The names always sounded promising. First “Safe Harbor” – a safe harbor for personal data. Later “Privacy Shield” – a protective shield for privacy. But the two Internet agreements concluded between the EU and the USA were overturned by a court years ago. The reason given at the time was that they allowed America’s secret services to access the information of European Internet users. Now there should be a third deal. He might fail again.
It is a key question for the European and American economy and for millions of people: are Google, Amazon, Facebook, Instagram, WhatsApp and all the other US platforms allowed to transfer personal data of German, French, Italian users to the United States? And how is the information protected there? In the end, what is at stake is nothing less than the future of tech companies in Europe and the privacy of EU citizens.
Facebook has already threatened to leave the EU if data is no longer allowed to be sent to the USA. But experts see this as a PR stunt, an attempt to put pressure on the Commission in Brussels. One thing is clear: there is currently uncertainty. Put simply, there is no legal framework that covers all types of data transfers between Europe and America.
In 2015, the European Court of Justice (ECJ) declared Safe Harbor invalid, followed in 2020 by the successor Privacy Shield. Because both agreements, the lawyers argued, fell short of the standards for data protection that apply in the EU. Above all, the ECJ criticized the fact that US secret services – as the whistleblower Edward Snowden revealed in 2013 – can siphon off masses of data without suspicion.
Now, after three years of negotiations, Europe and America are trying again. The title of the planned agreement this time is quite simply: “Trans-Atlantic Data Privacy Framework”, or TADPF for short. The pact aims to ensure that data from internet users in the EU can continue to flow to the USA. The internet companies are happy – but there is resistance in Brussels. This is shown by a first, unpublished draft report by the European Parliament, which is available to WELT.
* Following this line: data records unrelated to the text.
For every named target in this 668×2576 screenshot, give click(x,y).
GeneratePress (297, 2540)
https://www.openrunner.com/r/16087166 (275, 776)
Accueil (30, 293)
The central statement: Parliament rejects the data deal agreed upon by the US government and the EU Commission. The Spaniard Juan Fernando López Aguilar, chairman of the interior committee responsible for the agreement, writes: The USA cannot be accorded “adequacy” in terms of data protection. This means that the level of protection for personal information in America – still – falls short of EU standards.
Others see it similarly. “The planned data protection agreement between the EU and the USA is old wine in new bottles,” says Moritz Körner, member of the FDP in the EU Parliament, to WELT. “The Commission’s new adequacy decision will not withstand an ECJ review.” The legal uncertainty, says Körner, remains. And that is poison for the economy.
The American proposals do not go far enough for Körner. “The goal of the US government,” he says, “is obviously to offer the EU Commission a political fig leaf with cosmetic changes so that data can flow freely again.” The new agreement will continue to allow authorities in the United States to monitor Europeans, criticizes Körner. In the next step, the EU states must agree to the deal, but that is considered a formality. Parliament can only make one recommendation.
The American government claims that with TADPF, secret services have less access to the personal data of foreigners than they did with Safe Harbor and Privacy Shield. But is that so? Not only the MPs in Brussels are skeptical.
“The new agreement is a misnomer,” says Thilo Weichert from the network data protection expertise. “There are no changes in content, you just exchanged a few words.” For example, it was said in the earlier agreements that the processing of data in the USA had to be “tailored”, now the talk is of “proportionate”. In truth, according to Weichert, the US secret services could continue as before. And there is no way for Europeans to take action before an independent court.
Weichert also believes that the agreement will not last long. “The EU Commission should recognize TADPF as appropriate,” he says. “But that will only be a temporary solution again.” It is to be expected that the ECJ will overturn the agreement in the event of a lawsuit.
An Austrian, Max Schrems, had sued Safe Harbor and Privacy Shield. The judgments of the ECJ are therefore known as Schrems I and Schrems II. Schrems III could soon follow. Because the lawyer wants to go back to court.
“Unfortunately we will have to do it again, even if I personally really don’t feel like it,” says Schrems to WELT. “The ECJ has now held twice that US surveillance cannot be reconciled with EU fundamental rights.” The EU Commission is biting its teeth at the USA. The government in Washington is not prepared to change the legal basis that allows the secret services to tap data from European Internet users. Instead, new data packages between Europe and America would only be provided with nice-sounding formulations.
The ECJ will soon be dealing with the issue of data protection again. And not even the EU itself seems fully convinced that its agreement will survive. Justice Commissioner Didier Reynders recently said that on a scale of one to ten, TADPF should have a “seven to eight” chance of being in court.